## Listed entries
- Opening Delimiter -

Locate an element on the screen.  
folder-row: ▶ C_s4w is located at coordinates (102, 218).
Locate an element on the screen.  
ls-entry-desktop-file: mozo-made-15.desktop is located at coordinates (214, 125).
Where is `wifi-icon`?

- Closing Delimiter -
- Opening Delimiter -

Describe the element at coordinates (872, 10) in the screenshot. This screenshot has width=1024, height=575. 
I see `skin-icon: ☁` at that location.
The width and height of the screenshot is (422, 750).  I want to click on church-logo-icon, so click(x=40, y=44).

- Closing Delimiter -

Extract every line from the records above that contains the string "coordinates".

folder-row: ▶ C_s4w is located at coordinates (102, 218).
ls-entry-desktop-file: mozo-made-15.desktop is located at coordinates (214, 125).
Describe the element at coordinates (872, 10) in the screenshot. This screenshot has width=1024, height=575. 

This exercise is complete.